Authorities said they were not sure what the sound might have been. They said there was no evidence that the report was a hoax.
The report of possible gunshots came just before 7:30 a.m. The response included the FBI, federal marshals, paramedics and the Department of Homeland Security. Nearby roads were closed and nearby buildings evacuated, and security was stepped up at the White House.
Workers on the Navy Yard campus were ordered to stay in place, and those who had not reported to work were told to stay home.
“It was pretty much like the first time, a lot of people running for the exits,” Navy Lt. Cmdr. Scott Williams said.
On Sept. 16, 2013, Aaron Alexis, a former Navy reservist with a troubled mental health history, opened fire in an office building at the Navy Yard, paralyzing the capital before he was taken out in a gunfight with authorities.

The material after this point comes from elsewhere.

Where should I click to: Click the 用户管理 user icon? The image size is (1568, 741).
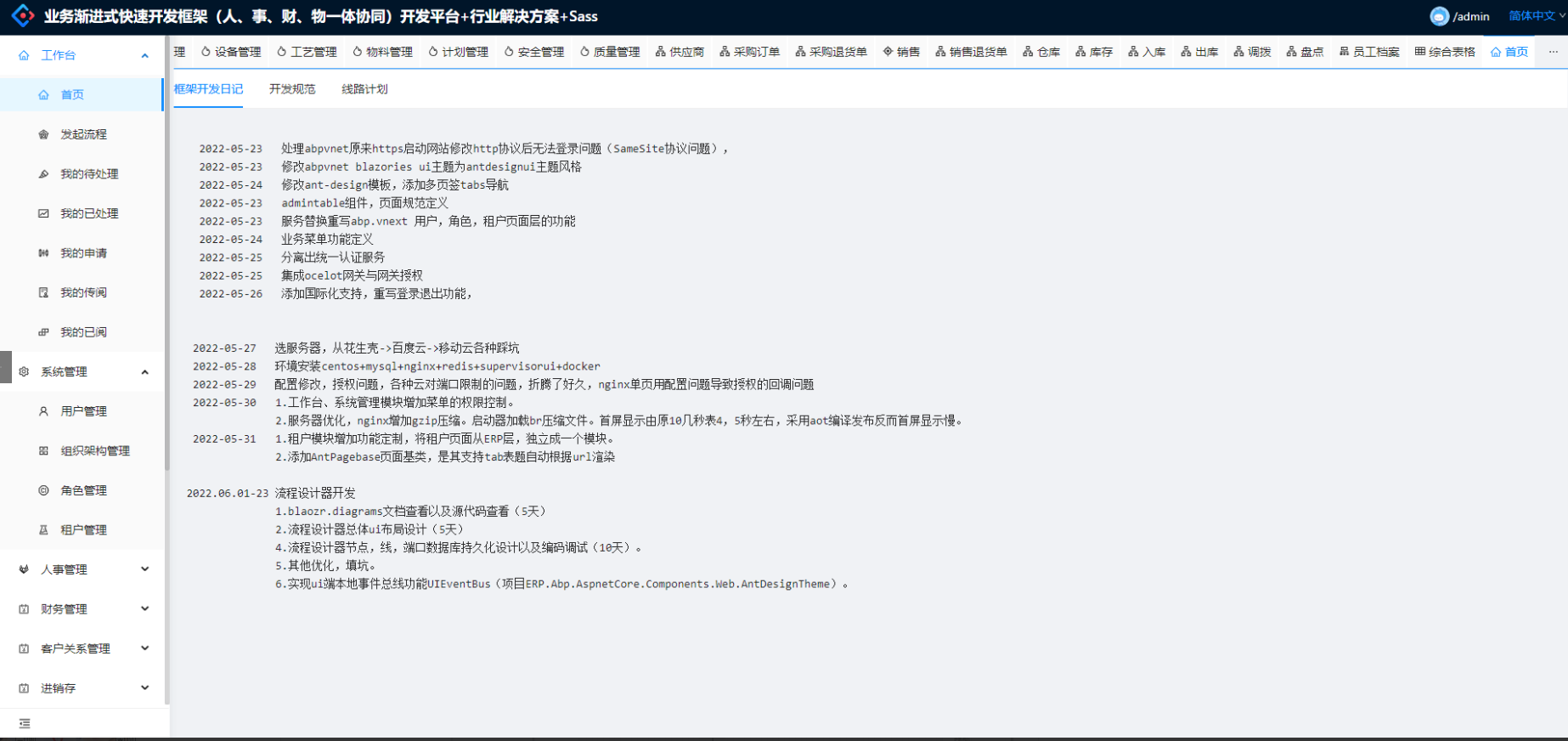pyautogui.click(x=43, y=411)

Alexis was in the building for more than an hour before he was stopped. It was the second-deadliest rampage on an American military base, after the Fort Hood shootings in Texas in 2009. The building where Alexis opened fire reopened in February after renovations.
Chief Cathy Lanier of the Washington police declined to say whether the worker who reported the possible gunshots was at the Navy Yard on the day of the rampage two years ago.
Federal authorities have warned law enforcement agencies across the country about a heightened threat of attacks over the July Fourth holiday, but Lanier of the Washington police said that had nothing to do with the response.
“We never lower our threat level,” she said.
The Navy Yard is in southeast Washington, near the headquarters of the Transportation Department and the ballpark of the Washington Nationals. It is about two miles from the Capitol.